Of course, though heat affects all of our social interactions, heat doesn't affect everyone the same way. Eric Klinenberg's 2002 book Heat Wave: A Social Autopsy of Disaster in Chicago, details how gaps in Chicago's infrastructure and social systems were exposed by the sudden impact of the heat wave (from an excellent interview with the author here):

The ethnic and racial differences in mortality are also significant for what they can teach us about urban life. The actual death tolls for African Americans and whites were almost identical, but those numbers are misleading. There are far more elderly whites than elderly African Americans in Chicago, and when the Chicago Public Health Department considered the age differences, they found that the black/white mortality ratio was 1.5 to 1.....

Another surprising fact that emerged is that Latinos, who represent about 25 percent of the city population and are disproportionately poor and sick, accounted for only 2 percent of the heat-related deaths. I wrote Heat Wave to make sense of these numbers—to show, for instance, why the Latino Little Village neighborhood had a much lower death rate than African American North Lawndale. Many Chicagoans attributed the disparate death patterns to the ethnic differences among blacks, Latinos, and whites—and local experts made much of the purported Latino "family values." But there's a social and spatial context that makes close family ties possible. Chicago's Latinos tend to live in neighborhoods with high population density, busy commercial life in the streets, and vibrant public spaces. Most of the African American neighborhoods with high heat wave death rates had been abandoned—by employers, stores, and residents—in recent decades. The social ecology of abandonment, dispersion, and decay makes systems of social support exceedingly difficult to sustain....

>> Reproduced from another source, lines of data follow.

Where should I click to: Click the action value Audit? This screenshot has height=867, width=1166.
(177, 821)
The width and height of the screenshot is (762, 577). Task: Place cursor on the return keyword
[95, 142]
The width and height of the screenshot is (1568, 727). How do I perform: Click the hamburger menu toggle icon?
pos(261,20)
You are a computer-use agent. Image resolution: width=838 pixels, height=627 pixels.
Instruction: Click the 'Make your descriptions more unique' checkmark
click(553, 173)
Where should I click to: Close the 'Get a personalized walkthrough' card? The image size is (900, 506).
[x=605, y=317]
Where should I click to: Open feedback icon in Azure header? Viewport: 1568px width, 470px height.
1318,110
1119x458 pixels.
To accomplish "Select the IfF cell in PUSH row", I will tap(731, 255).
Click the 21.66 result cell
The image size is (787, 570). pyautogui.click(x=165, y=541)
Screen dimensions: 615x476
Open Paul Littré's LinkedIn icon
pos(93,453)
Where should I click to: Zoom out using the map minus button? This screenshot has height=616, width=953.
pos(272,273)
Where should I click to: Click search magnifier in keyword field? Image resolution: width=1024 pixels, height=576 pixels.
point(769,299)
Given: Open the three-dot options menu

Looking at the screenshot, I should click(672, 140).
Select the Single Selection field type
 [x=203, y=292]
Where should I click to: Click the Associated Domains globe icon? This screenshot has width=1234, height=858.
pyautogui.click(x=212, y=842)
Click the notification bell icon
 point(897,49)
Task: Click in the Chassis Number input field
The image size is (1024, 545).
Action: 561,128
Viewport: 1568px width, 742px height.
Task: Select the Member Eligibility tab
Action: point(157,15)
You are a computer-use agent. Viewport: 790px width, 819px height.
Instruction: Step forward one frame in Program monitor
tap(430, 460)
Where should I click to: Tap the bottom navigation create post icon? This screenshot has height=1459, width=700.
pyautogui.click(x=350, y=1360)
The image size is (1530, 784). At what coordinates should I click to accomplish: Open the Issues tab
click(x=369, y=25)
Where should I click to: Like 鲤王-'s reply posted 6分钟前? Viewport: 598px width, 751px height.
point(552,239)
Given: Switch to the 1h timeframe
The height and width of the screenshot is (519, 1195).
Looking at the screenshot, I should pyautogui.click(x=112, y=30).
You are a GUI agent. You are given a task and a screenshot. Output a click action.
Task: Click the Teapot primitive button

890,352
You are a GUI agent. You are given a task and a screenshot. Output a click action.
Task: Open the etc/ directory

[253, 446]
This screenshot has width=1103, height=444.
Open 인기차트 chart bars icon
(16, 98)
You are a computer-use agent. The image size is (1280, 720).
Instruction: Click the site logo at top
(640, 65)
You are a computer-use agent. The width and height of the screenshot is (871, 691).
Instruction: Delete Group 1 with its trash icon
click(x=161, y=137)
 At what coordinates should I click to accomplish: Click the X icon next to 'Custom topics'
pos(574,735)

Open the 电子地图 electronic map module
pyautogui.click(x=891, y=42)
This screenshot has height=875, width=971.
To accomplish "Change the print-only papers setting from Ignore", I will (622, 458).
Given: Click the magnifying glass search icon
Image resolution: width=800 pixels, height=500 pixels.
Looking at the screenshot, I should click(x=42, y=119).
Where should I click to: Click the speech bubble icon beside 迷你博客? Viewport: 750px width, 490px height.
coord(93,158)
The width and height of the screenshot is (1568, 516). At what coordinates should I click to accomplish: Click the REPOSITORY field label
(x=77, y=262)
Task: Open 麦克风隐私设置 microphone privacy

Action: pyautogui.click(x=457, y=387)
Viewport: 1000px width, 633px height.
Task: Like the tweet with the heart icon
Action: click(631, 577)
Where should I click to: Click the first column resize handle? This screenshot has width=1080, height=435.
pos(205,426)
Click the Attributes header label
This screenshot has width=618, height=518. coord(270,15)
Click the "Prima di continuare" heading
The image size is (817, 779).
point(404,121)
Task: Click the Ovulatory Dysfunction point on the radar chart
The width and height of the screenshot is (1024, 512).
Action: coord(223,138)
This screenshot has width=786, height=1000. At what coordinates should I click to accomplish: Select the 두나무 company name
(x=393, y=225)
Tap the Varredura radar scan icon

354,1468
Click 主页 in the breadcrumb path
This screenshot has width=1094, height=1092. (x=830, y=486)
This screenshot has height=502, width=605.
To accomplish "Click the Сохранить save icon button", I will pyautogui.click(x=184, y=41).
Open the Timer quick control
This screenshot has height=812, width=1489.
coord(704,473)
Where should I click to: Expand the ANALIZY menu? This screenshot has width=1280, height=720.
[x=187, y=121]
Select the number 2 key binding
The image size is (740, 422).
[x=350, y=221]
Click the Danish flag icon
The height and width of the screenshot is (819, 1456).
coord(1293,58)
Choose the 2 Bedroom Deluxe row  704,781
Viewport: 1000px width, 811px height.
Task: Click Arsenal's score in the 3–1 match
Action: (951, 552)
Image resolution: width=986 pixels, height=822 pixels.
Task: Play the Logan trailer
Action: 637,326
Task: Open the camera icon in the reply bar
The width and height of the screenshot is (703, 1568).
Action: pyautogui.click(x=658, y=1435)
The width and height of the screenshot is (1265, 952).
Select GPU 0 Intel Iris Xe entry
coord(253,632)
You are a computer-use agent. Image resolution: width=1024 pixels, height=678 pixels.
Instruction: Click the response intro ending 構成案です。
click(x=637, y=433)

Chicago had such a high mortality rate because it is, as Mayor Daley quipped during the heat wave, the classic American city of extremes. It is a city of great opulence and of boundless optimism, but—as William Julius Wilson says—Chicago also suffers from an everyday "emergency in slow motion" that its leaders refuse to acknowledge. The heat wave was a particle accelerator for the city: It sped up and made visible the hazardous social conditions that are always present but difficult to perceive. Yes, the weather was extreme. But the deep sources of the tragedy were the everyday disasters that the city tolerates, takes for granted, or has officially forgotten.
Similarly, the 2003 heat wave in France triggered a debate about French social priorities and health care systems, causing the president and prime minister of France to blame, among other things, the 35-hour work week, the structure of the French health care system, and French families leaving behind the elderly on vacations.

And what kind of changes have come about? Well, New York City and other cities responded aggressively with first-responders and cooling centers this week. As for Paris, well, there's always the plage.